A un giornalista che gli chiedeva quali caratteristiche dovesse avere una città, Alvar Aalto rispose: “Non si dovrebbe andare da casa al lavoro senza attraversare una foresta”. Nell’immaginario collettivo finlandese la foresta è una presenza forte.

Secondo Aalto, l’architettura non deve sostituire né la foresta, né la fattoria, bensì porsi come completamento di entrambe. La natura costituisce per lui l’essenza della sua personalità e delle sue opere. Foresta “reale” come luogo dell’edificio, foresta “metaforica” come spazio interno dell’edificio.
“Minus 35° degrees”, mi dicevano gli amici di Helsinki, tanto era il freddo quella mattina, ma c’era il sole che brillava sui cristalli della neve scesa copiosa durante la notte. Come non pensare ai paesaggi di neve raccontati da Mario Rigoni Stern? Finlandia, dalla luce estiva infinita e dal buio invernale infinito.

Aalto aderisce dapprima al Funzionalismo che propone di migliorare le condizioni dell’abitare, ossia produrre industrialmente un’architettura residenziale socialmente accettabile, igienica e il più possibile a buon mercato. Dividere le funzioni della città in abitare, lavoro, tempo libero e traffico, è un’impostazione ancora attuale oggi.

Ma il suo mondo autentico è diverso. Dopo l’esperienza di Paimio, Aalto raggiunge un posto nella storia dell’architettura internazionale. Detesta leggi e regolamenti rigidi e comincia a parlare di equilibrio naturale tra individuo e collettività. Contesta il funzionalismo che manca di qualità umana.

Il soffitto in legno nell’auditorium della biblioteca di Vipuri, con la sua forma libera e organica è un’anticipazione di interventi successivi.
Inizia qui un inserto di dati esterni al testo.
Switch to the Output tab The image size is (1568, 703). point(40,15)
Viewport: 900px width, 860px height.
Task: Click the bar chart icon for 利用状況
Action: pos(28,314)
Desideravo da tempo vedere villa Mairea, che ha segnato la nuova fase dell’architetto finlandese. Villa Mairea a Noormakku, del 1937, grande ma anche intima, progettata con “amore” come ricorda Aalto. Il corrimano è curvo, gira attorno ai pali con estrema naturalezza. C’è molto di femminilità, di sensualità nelle forme che “muovono” lo spazio.

La scala sale, chiusa da pali di legno che sono in realtà come tronchi fitti che lasciano scorgere i gradini e la vetrata sullo sfondo; e fuori ancora alberi, bosco, luce. Foresta dentro, foresta fuori. Utilizza preferibilmente il legno sia per i rivestimenti sia come materiale per gli arredi interni, in quanto permette un diretto contatto con la natura circostante e perché è la materia prima della sua terra. Bioarchitettura.

La natura organica, umana e al servizio dell’uomo si evidenzia qui in tutta la sua forza. Scrive Aalto: “La forma è un mistero, che sfugge alle definizioni, ma che porta benessere all’individuo, in maniera del tutto diversa da quella di un semplice aiuto sociale”.

Finlandia, terra radicata alla sua storia, alle sue fiabe.